I have a tale of mistaken identity to relate. Some years ago our neighbour gave me a currant bush. I swear he said it was a blackcurrant and I lovingly tended it, even taking three cuttings to produce more. All are thriving and this year had a lot of fruit, nicely turning colour from green to red. Big too - exactly blackcurrant size. We already had a redcurrant that produces puny fruit. Then Adrian says, those redcurrants are ripe on the new bushes. Red, I scoffed...fool, they are blackcurrants! I tasted one and realised he was right. Sob. All these years hoping for a blackcurrant... I let him pick them.
Adrian spotted an open field gate where obviously they’d taken a hay crop and as we’d never actually walked this one we set off round its edges. It’s a lovely field that rolls down in the direction of the river and you are soon out of sight in a secret combe. It belongs to our Dutch neighbour Hans and we are sure he won’t mind. Not much flora though apart from grass. Just some yarrow and a few patches of clover and buttercup.
Nice old oak trees and a lovely wild rose hedgerow.
And then! Wonderful...two hares charged down the hill. This to me is even better than seeing a heron.

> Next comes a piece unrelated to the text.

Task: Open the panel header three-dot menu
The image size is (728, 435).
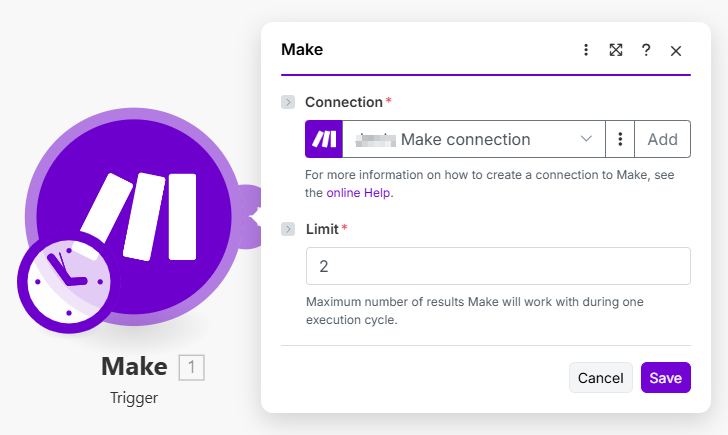Action: pyautogui.click(x=586, y=50)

They galloped about and away but didn’t seem at bit troubled by our presence. In fact this is a known hare patch and we do see them from time to time but usually from the car. It made our day.
One other piece of wildlife news - Adrian has now had 25 ticks. He’s going for the record this year!
And now I must return to Trondheim, having abandoned my Franco Norsk family for a group of foreign students. All obsessed by sjokoladekake and horrified by the cost of everything in Norway - alt er så dyrt i Norge!